:: TÂCHE À FAIRE ::
Extrais en entier le texte ci-dessous, sur l'ajout du copiste dans le conte « Al laër fin », et reproduis-le mot pour mot.

Pour s’en assurer, il suffit de partir de points qui ne souffrent pas la contestation — les ajouts du copiste, par exemple. Dans le conte « Al laër fin », Ollivier ajoute « ma zad » (mon père) sans que l’on puisse trop savoir pourquoi. La phrase exacte est : da glask ur vouest hen eûs anc’hounakêt war an daol ; autrement dit : chercher une boîte qu’il a oubliée sur la table ; Ollivier ajoute « ma zad » après anc’hounakêt (verbe qui est bien écrit sous cette forme), ce qui donne une boîte que [mon père] a oubliée sur la table, précision qui ne figure pas dans le texte. La transcription Al Liamm reproduit le texte modifié, comme si les mots figuraient dans le texte original : da glask ur vouest en deus ankounac’haet ma zad war an daol (p. 135).

:: EXTRAIT DE DONNÉES ::
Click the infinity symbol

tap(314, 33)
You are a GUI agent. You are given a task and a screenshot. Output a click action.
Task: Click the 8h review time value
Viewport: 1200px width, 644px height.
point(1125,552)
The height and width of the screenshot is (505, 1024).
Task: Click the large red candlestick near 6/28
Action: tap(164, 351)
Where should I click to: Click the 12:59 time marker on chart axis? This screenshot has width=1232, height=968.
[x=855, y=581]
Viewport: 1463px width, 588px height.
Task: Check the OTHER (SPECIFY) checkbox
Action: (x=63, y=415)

:: RÉSULTAT ::
Pour s’en assurer, il suffit de partir de points qui ne souffrent pas la contestation — les ajouts du copiste, par exemple. Dans le conte « Al laër fin », Ollivier ajoute « ma zad » (mon père) sans que l’on puisse trop savoir pourquoi. La phrase exacte est : da glask ur vouest hen eûs anc’hounakêt war an daol ; autrement dit : chercher une boîte qu’il a oubliée sur la table ; Ollivier ajoute « ma zad » après anc’hounakêt (verbe qui est bien écrit sous cette forme), ce qui donne une boîte que [mon père] a oubliée sur la table, précision qui ne figure pas dans le texte. La transcription Al Liamm reproduit le texte modifié, comme si les mots figuraient dans le texte original : da glask ur vouest en deus ankounac’haet ma zad war an daol (p. 135).